Dans le deuxième cas, le président et son gouvernement s’attelleront à entamer de sérieuses réformes et la tâche sera franchement rude d’autant que le hirak ne se départira pas de sa vigilance et de son sens critique. Mais ne serait-ce pas justement cela qui donnera la garantie, la seule possible, pour que le processus de réforme aille jusqu’à son ultime stade ? N’est-ce pas cette aubaine qui avait manqué si souvent à ceux qui s’étaient aventurés vainement à entamer la refonte de l’État et de l’économie ? Il est admis maintenant que lorsque le système en place est la source du statu quo qui met en péril la société, la raison d’État (nécessitas) se donne la légitimité de “s’imposer” à l’ordre établi et de le refonder en fonction de l’intérêt public.

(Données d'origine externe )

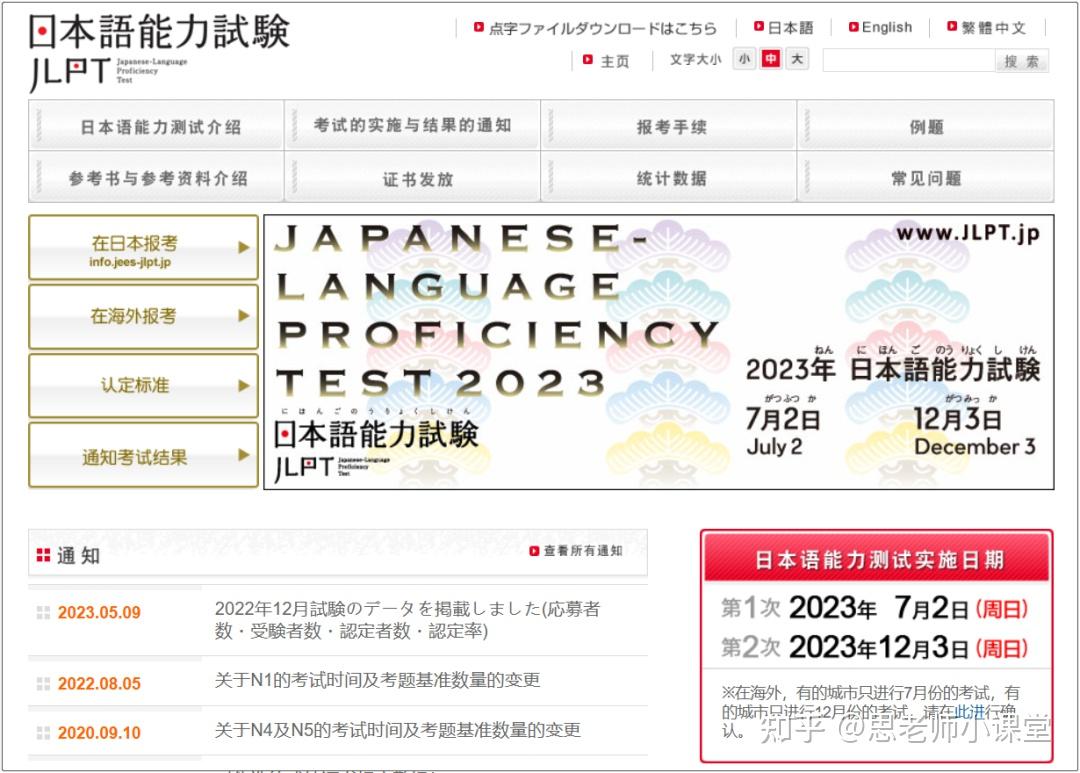Select the 中 font size option
This screenshot has width=1080, height=773.
[770, 60]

Dans notre cas, le rapport entre révolution et réformes sera assez complexe. Si nous considérons, comme le dit une vieille révolutionnaire, que la révolution est l’acte de création politique de l’Histoire, la réforme ne s’accomplit que sous l’impulsion de la révolution et dans la direction que cette dernière lui indique. Aussi longtemps que cette impulsion se maintiendra, les chances de bousculer les résistances et de prévenir les coups de force seront importantes. En cela, le hirak en est déjà le garant. Vouloir le casser, c’est s’empêcher d’entamer et de mener à bien les transformations nécessaires, c’est se démunir soi-même de la possibilité de débarrasser l’État des appareils politiques et syndicaux trop encombrants et sièges de la résistance du système, c’est se laisser enfermer dans le carcan des rapports de force entre clans, c’est glisser vers un réformisme fatal. Sans le hirak, Madjer serait encore le coach de l’EN et nous ne serions jamais allés à cette CAN ou pour juste une piteuse prestation car une partie des origines du hirak vient des stades. 

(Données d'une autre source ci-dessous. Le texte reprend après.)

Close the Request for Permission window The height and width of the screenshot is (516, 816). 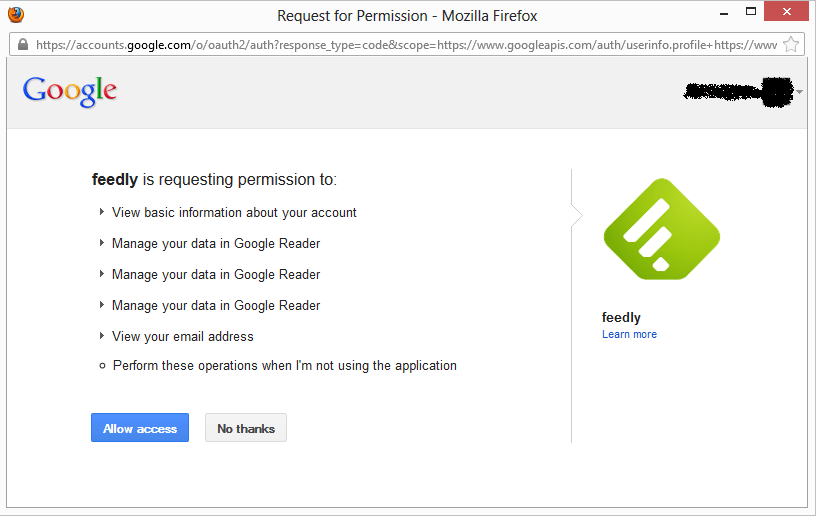[x=786, y=11]
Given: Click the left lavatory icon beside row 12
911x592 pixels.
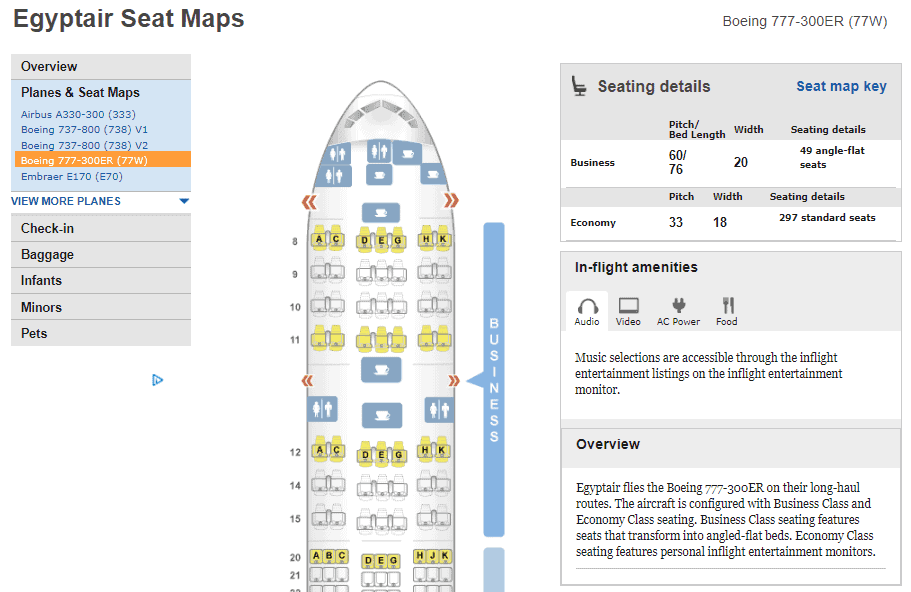Looking at the screenshot, I should pyautogui.click(x=322, y=409).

C’est pourtant, dans l’essentiel, la même équipe qui a remporté le trophée mais sans Madjer. Le peuple a fait une des plus grandes fêtes de l’histoire de ce pays et n’a applaudi que ceux qui en avaient le mérite. Cette leçon mérite une plus sérieuse méditation.

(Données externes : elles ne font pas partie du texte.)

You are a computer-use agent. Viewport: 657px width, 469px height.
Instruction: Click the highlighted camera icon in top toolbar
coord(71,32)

Entre vœux pieux et caporalisation vaine
N’étant pas un parti politique, le hirak n’aspire pas à prendre le pouvoir, il exige juste des transformations profondes et saura reconnaître celles à applaudir et celles à maudire. En premier, et par-dessus tout, la liberté, les libertés pour tous et le terreau sera assez fertile pour de nouvelles émergences d’où qu’elles viennent mais elles passeront systématiquement par le tamis de la critique populaire, c’est à prendre ou à laisser ! C’est l’abolition immédiate des privilèges qui sont traditionnellement offerts à ceux qui prennent une charge ou une mission publique, c’est l’abus de pouvoir à ce titre et les dépenses démesurées et/ou les fabuleuses caisses noires qui servent à allécher et à insérer dans les circuits de la corruption qui est exigée. C’est cette soif de gagner, de vaincre, de porter haut et encore plus haut l’étendard national qui anime l’inébranlable force du hirak. Le processus décantation-émergence continue et beaucoup d’intellectuels et de politiques y laisseront des plumes au moment où d’autres éclosent. La reconfiguration de “la classe politique”, trop lente pour certains, se fera au rythme de la vie et non en fonction des impatiences et des vues de l’esprit qui ont cru voir, dans les grossières manipulations médiatiques autour des obsèques de l’ancien chef d’état-major de l’armée, la fin du hirak ou, pis encore, son échec. 

Par ailleurs, vouloir fédérer le hirak relève dans certains cas de l’amateurisme politique ou d’une diversion tendant à le dévoyer, à lui imposer des porte-parole et à le réduire à néant dans d’autres. Les nouvelles organisations politiques restent à créer, et si le hirak en est le terreau, il ne sera pas leur “matière première”.